29 Kasım 2018 Perşembe

MÜSLÜMbaba

 Ömürler birer rüya.. Her ne kadar cismaniyet tezahür etse de aslında bir ruhi s/açılma. Bugün hepimizin önünden geçen güzellikler kamufule olduğu için mi, yoksa bakamadığımız için mi görünmez bize ? Zaten filmin antresinde karşılıyor bizi ''Bülbül oldum firdevs bağında öttüm / Bir zaman gül için zara düş oldum'' diye Haydar türküsü. Sonra ara ara girip ''Yunus Emre Divanı'' tamir ediyor gözlerimizi, ama görene.
 Beyaz havluların akışkanlığında kardeşi ile kaderini kurgulayan yönetmen/ler; akşama travmayı standart, sevgiyi opsiyonel kılarak Müslüm' ün psiko-sosyolojik yapısı hakkında önsözü söylüyor. Filmin hiç bir yerinde neden-niçinine rastlayamadığımız göbek adı ''baba'' yı, baba Turgut Tunçalp nefretimizi celb ederek, şeceresini yazıyor hafsalamıza. Ayça Bingöl' ün temelini attığı Müslüm' ün, yine bir kadın mimar Zerrin Tekindor çatısını inşa ediyor. Altyapı Şahin Kendirci de ! Sevda yüklü kervanların sahibi; fedakar, mütevazi ve yükün hakkını veren Timuçin Esen. Ne ki hikmeti ondan öğrenen Müslüm' ün başına gelen en güzel şey, bu yapının arsasını hibe eden; Limoncu Ali / Erkan Can. Hep alkışlanası...
 Sonra sahne ile kuşatılıyoruz.. Trajedi yerini basamaklara bırakırken kopukluklar, soru işaretleri dahil oluyor vizöre. Dar açı portreler ve sürekli değişken bakınmalarla odaklanmayı örseliyor. Ve başka figürlere yer verilmiyor, sanki eksik/subjektif değerlendirilmiş veya aceleye gelmiş Müslüm. Hadi bu bağlamda ''Ray'' bir başyapıt ama keşke yapımcılar country müzik yapan Johnny Cash’in hayatını sergileyen ''Walk The Line'' ı irdeleselerdi ? Belki  o zaman Müslümcüleri dinler, ve anla(t)maya çabalarlardı ?
 “Ne karaymış şu alnımın yazısı“ diye başlayan filmi ve hayat hikayesini, Muhterem Nur aydınlatıyor. Ne yazık ki Müslüm' ün yaralandığı yerden geçen destansı aşkta hızlıca evriliyor filmde. Bir de kaybolmak istediğimiz, yelkenimize rüzgar olsun diye geldiğimiz sesi vardı babanın..? Hani d/okunmayan kulaklarımıza ! Buradaymış ve adres sormuyormuş gibi.. Velhasılı aradıklarımız bulduklarımızı hep yendi!
 Müslüm Baba sosyolojik bir mevzuu. Zira trajedisi, kitlesi, türküleri, seveni ve sev(e)meyeni ile ciddi bir ders. Psikolojik bir ihtiyaç belki de ? İnanarak ve yaşayarak okuyup bunu dinleyene  bulaştıran kaç kişi var şimdilerde ? Gönülde açmayan çiçeğin solacağını söyleyen Müslüm Gürses in ruhu şad olsun..


27 Kasım 2018 Salı

WESTWORLD / IMDb-9,0


Tüfek icat oldu mertlik bozuldu veya ütopya da distopik enflasyon..

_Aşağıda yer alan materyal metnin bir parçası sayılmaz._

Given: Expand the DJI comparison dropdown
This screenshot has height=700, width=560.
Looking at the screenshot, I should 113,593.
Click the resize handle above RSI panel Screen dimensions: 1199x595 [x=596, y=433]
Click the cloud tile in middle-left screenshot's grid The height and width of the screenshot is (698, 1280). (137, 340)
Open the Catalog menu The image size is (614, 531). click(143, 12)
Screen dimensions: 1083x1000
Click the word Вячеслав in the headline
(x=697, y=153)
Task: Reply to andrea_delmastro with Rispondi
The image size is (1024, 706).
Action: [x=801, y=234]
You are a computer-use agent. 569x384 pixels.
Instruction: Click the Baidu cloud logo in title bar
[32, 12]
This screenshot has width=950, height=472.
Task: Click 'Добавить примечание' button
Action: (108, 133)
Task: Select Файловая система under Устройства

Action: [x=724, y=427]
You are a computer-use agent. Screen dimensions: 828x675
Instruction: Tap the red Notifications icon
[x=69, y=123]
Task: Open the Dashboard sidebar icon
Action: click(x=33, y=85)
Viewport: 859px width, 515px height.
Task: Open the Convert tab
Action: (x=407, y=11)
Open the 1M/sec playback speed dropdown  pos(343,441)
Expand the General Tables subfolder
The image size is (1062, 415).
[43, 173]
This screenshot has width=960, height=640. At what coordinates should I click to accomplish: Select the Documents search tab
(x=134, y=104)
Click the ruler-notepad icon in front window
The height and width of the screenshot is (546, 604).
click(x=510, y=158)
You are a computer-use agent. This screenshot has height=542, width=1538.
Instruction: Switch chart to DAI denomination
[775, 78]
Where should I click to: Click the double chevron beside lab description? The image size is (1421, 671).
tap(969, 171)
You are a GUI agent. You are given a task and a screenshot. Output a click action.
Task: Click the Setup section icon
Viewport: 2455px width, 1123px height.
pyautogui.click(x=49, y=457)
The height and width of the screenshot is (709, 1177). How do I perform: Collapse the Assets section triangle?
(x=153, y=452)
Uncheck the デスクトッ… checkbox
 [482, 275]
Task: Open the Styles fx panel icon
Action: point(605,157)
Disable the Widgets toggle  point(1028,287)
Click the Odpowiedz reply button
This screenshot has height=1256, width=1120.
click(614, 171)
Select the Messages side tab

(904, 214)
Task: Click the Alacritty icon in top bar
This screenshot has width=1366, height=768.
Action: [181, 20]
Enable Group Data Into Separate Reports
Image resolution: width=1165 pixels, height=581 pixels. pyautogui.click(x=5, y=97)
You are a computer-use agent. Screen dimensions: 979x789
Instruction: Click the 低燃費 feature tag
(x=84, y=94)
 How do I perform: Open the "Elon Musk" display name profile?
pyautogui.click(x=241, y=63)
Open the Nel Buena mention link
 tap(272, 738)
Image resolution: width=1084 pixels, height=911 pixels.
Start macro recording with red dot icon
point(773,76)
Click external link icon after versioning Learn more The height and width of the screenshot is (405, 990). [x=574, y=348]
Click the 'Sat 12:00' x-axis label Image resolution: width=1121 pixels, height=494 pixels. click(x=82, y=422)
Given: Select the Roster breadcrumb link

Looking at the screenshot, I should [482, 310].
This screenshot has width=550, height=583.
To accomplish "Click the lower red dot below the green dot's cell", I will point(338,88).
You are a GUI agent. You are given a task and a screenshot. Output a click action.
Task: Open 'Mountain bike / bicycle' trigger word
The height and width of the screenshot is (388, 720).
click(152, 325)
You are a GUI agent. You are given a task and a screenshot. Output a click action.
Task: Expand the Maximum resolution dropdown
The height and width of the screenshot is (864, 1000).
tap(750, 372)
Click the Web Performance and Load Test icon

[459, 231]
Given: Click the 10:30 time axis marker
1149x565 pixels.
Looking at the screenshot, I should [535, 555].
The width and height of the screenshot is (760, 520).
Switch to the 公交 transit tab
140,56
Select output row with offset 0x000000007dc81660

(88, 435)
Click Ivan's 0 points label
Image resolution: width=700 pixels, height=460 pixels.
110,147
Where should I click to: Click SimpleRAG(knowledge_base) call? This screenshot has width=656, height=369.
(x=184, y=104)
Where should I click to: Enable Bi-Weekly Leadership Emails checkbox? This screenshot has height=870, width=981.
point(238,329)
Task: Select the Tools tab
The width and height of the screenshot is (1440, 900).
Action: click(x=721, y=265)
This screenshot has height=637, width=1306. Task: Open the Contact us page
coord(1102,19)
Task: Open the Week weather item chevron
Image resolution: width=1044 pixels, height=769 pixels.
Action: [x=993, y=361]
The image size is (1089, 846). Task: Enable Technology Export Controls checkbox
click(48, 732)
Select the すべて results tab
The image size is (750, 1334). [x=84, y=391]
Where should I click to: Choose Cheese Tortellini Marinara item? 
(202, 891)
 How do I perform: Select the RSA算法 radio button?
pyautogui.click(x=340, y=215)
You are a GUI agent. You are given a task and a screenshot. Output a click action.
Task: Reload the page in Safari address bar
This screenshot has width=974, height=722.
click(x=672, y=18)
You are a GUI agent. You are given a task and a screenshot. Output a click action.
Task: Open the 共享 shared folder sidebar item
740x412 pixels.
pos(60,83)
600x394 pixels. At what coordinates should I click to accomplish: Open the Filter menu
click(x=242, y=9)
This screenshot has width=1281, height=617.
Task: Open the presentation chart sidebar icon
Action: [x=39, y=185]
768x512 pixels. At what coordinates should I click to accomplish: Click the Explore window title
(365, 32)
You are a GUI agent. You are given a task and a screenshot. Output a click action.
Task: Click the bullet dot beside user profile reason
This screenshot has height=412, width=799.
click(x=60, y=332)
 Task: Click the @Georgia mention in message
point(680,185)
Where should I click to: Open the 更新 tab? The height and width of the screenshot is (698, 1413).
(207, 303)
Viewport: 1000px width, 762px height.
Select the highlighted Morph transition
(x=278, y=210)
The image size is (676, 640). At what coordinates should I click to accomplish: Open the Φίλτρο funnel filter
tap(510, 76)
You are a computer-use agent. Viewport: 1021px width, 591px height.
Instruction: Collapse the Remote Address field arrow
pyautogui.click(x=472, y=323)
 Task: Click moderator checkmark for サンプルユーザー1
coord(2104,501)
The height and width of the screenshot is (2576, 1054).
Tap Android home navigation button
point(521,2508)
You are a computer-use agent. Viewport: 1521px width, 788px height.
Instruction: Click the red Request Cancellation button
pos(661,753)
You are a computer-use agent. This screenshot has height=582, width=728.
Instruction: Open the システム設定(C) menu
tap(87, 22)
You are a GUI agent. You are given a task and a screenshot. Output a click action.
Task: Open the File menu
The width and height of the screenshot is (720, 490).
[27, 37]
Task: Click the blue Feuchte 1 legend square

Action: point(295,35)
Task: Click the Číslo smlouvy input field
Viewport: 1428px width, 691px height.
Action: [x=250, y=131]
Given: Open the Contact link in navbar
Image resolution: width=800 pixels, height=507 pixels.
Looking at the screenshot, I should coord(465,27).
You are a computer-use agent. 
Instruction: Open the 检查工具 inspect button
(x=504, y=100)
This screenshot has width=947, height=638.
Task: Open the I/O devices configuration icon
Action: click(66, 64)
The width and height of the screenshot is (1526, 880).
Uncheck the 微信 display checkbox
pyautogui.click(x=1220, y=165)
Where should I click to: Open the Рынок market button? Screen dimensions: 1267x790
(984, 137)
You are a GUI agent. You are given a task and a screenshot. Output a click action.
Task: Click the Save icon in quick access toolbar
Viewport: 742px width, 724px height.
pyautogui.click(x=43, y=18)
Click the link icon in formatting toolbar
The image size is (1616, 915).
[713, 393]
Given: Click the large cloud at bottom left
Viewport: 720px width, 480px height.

 Sanatsal  bir hazzı bile makinelere terk eden insanoğlunun hikayesi  19. yüzyılda otomatik bir piyano ile başlamış. Dizide her ne kadar Anthony Hopkins başrolde olsa da gizli özne daima yapay zekanın atası olan otomatik/mekanik piyanodur. Belki de tınısı kıyametin girizgah notalarıdır? Zira insan, sonunu kendi eliyle inşa ediyor. Ne ki ön camımızda ki hayvanatın kan izleri bunun yegane destekçisi değil mi? Fabrikalar açıldığında emekçiler kazanacak denildi ve fakat olmadı, işçiler işsiz kaldı. Galiba teknoloji de ilerlerken insanlıkta geri kaldık..? Evet kıyamet kopacak ve bunu insandan başkası başaramayacak !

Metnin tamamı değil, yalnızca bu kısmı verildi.